The common denominator of every single thing we do is to convert energy to useful work, whether elevators or air conditioning or aerospace. So we're highly alert to the energy and conservation agenda.
I have a single point to emphasize in these remarks: we can do more with less, and indeed much more with much less. Let’s start with the fact that 91 percent of the energy coming out of the ground is lost or wasted before it becomes useful work. It does not have to be that way, not remotely. A glaring example is that half of the input energy in central station power plants goes up the stack as waste heat because we can't move heat effectively any distance at all. But how about putting the generation on-site and capturing and using the waste heat there. We do this routinely, and the answer is that energy conversion efficiencies (which means kilowatts or work out relative to Btus in) go from percentages in the low 30s for central station plants to more than 75 percent for generation and heat capture locally.
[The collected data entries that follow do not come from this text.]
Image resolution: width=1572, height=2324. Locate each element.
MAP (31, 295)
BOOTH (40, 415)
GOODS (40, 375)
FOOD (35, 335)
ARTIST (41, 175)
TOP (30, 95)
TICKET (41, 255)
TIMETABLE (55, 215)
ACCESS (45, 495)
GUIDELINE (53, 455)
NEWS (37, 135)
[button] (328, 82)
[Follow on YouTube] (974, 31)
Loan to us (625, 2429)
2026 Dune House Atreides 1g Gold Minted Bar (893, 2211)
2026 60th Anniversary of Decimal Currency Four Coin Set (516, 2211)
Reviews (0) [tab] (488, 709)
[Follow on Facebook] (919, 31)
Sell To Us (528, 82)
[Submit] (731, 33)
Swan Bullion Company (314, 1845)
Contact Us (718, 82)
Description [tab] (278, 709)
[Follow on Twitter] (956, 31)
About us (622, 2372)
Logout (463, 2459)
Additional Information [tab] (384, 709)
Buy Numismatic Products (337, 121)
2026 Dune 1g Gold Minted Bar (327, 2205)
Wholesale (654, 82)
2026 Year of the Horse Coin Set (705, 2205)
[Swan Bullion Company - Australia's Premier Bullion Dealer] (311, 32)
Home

A second glaring example is not recapturing input energy into vehicles and other accelerated objects when they're braked and stopped. Isaac Newton taught us that the net energy in this acceleration/deceleration cycle is zero, adjusted only for system inefficiencies and losses. A good way to think about this is elevators. New ones recapture the energy on descent that was expended on ascent. The result is that we build Otis elevators today that use 75 percent less electric energy than comparable equipment in speed and load did a decade ago. Said another way, a re-generative commercial building high rise elevator lifts a million pounds a day for an energy cost of a dollar an hour.
The third glaring example is heat transfer instead of heat dissipation and generation. Realize first that air conditioning systems do not cool air in a direct sense like food in a refrigerator. Instead they move heat from one place (inside) to another place (outside). We measure the efficiency of air conditioning systems by Coefficient of Performance (COP). It's the amount of energy required to move another amount of energy (in this case the caloric content of the heat moved). Air conditioning systems worldwide work this way, and the COP is about 4 times. In other words, one unit of input is needed to move four units of energy or heat.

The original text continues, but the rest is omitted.